* _Problem to solve_: Please transcribe the listing below in full and word for word, without its pictures.

══ Data for review

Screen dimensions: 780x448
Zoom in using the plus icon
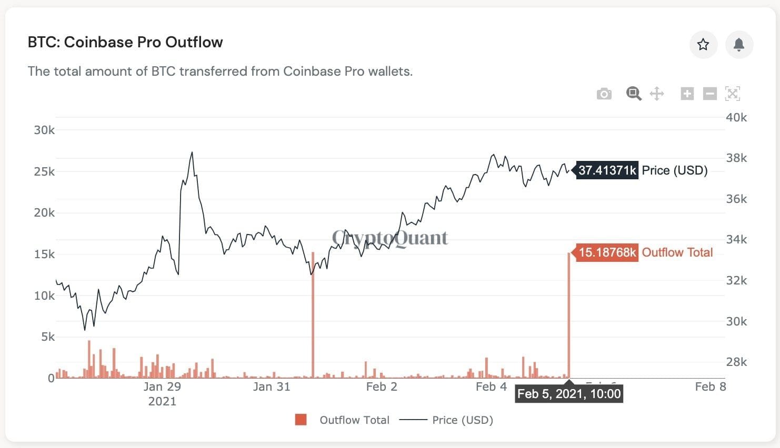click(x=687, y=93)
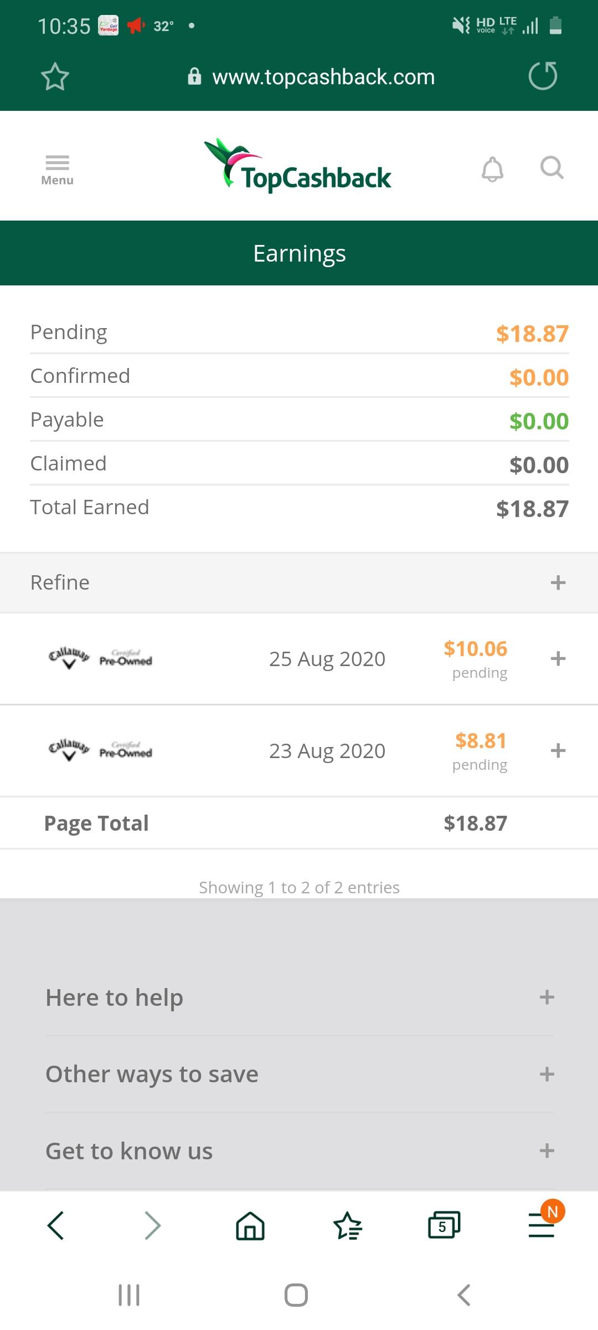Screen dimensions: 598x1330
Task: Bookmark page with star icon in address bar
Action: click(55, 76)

════

* _Solution to this exercise_:
Screen dimensions: 780x448
Zoom in using the plus icon
click(x=687, y=93)
Screen dimensions: 598x1330
Task: Bookmark page with star icon in address bar
Action: click(55, 76)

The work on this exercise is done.